13 de maio de 2012

As primeiras imagens são sempre da infância. Eu percorria um caminho de terra, com árvores e trepadeiras a tapar o céu. Do outro lado do caminho ficava a estrada, o alcatrão sem princípio nem fim, nenhuma árvore, todo o perigo do mundo. Atravessava o caminho de bicicleta e assim que entrava não ouvia mais nada a não ser o palpitar do meu coração, o latejar do calor sobre a minha pele e o vento investindo nas folhas, levantando o pó. Ou então eram as minhas mãos enterrarem-se na terra e o tempo a ver as formigas carregarem coisas para dentro de um buraco. Havia um pinheiro, tão grande que teve de nascer muito longe para poder crescer tanto e à sombra do qual nós fazíamos piqueniques e comíamos pinhões uma vez por ano. No caminho havia marmelos e amoras; os marmelos não se apanhavam, as amoras comiam-se quentes.
O espaço do mundo com que o meu corpo entrava em contacto era voraz, enigmático, um pouco frio. Ficava a ler atrás das portas e evitava o contacto humano. A minha irmã protegia-me. Durante muito tempo senti que era a única pessoa a proteger-me (de alguma coisa). Éramos duas cabeças que pensavam a uma voz. A paisagem da Serra diante da casa da minha avó. Os dedos da minha avó, redondos e macios, a afastarem-me os cabelos ao sol para matar os piolhos. Uma casa muito limpa ainda assim um labirinto que eu percorria com a minha irmã. A Serra a arder todo o dia e toda a noite. As cigarras que não me deixavam dormir e me faziam sentir muito só. Um sapato perdido a caminho de casa sem que eu soubesse explicar como.

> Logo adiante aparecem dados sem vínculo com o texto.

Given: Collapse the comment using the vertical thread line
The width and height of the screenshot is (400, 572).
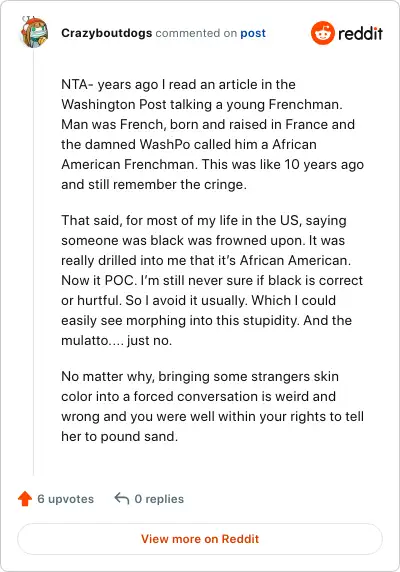Looking at the screenshot, I should [x=34, y=263].
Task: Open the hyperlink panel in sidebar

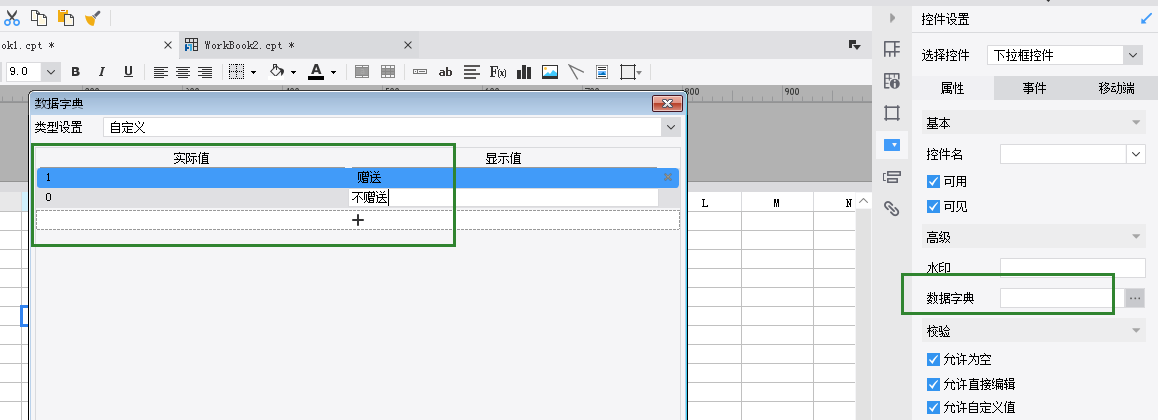Action: tap(892, 208)
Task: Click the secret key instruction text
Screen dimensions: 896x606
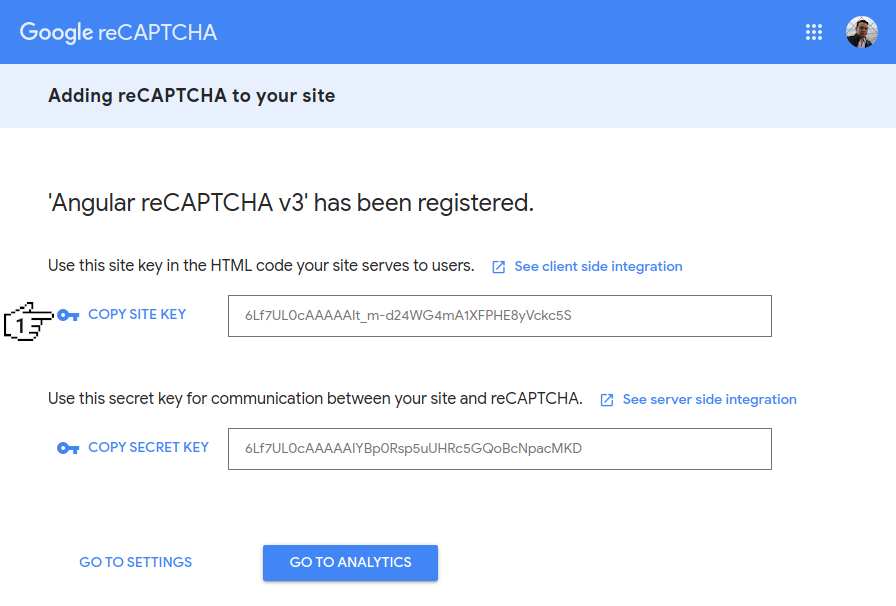Action: [x=315, y=399]
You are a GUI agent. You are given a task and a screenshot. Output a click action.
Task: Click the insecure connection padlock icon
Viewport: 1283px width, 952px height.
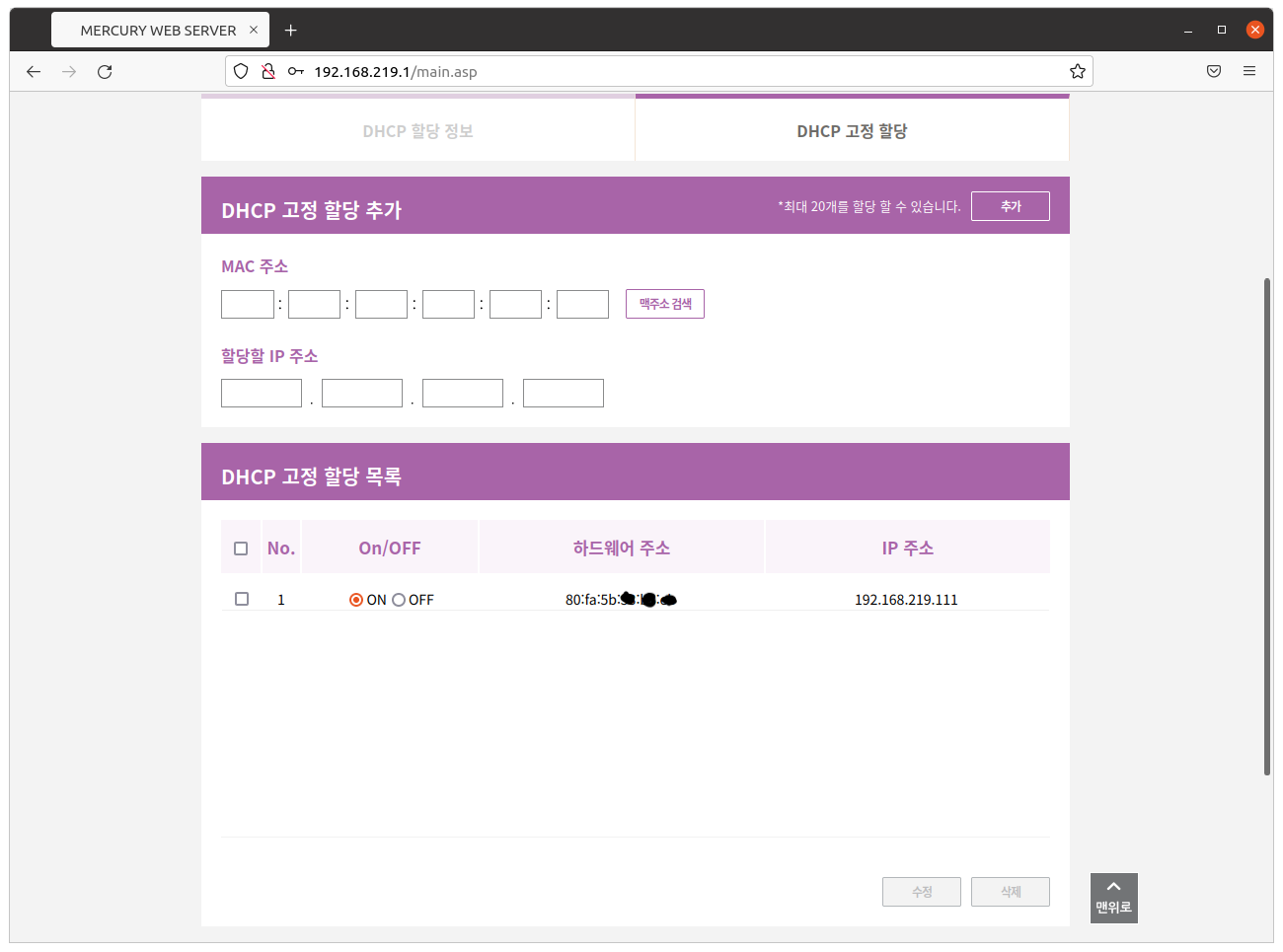coord(267,71)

Estas imagens da infância, o que são? Não dizem nada, não trazem nenhuma história com elas, nenhuma poesia. Imagens dilacerantes e perfeitas, imagens que são o que são.
Mas de onde vem esse vazio que as cristalizou? O que me importa saber: trata-se de um vazio que se formou através delas ou um vazio que já existia antes delas próprias de formarem? Não procuro a resposta psicológica que corresponde sem excepção ao pai e à mãe nem tão pouco, muito embora sejam memórias, à que procura desconstruir e sublimar uma identidade pessoal. Eu pergunto sobre o espaço puro que elas ocupam. Porque estas imagens constituem uma geometria pessoal mais profunda do que todo o conjunto de todas as minhas vivências: para lá de todas as outras, são as imagens que estão no início da escrita. Que por ela se erguem e a convocam, insistentemente, como os olhos de um gato, que te vê, quando estás perdido à noite. A mim regressam em todos os princípios, como cenários de uma guerra surda de onde terei de me subtrair.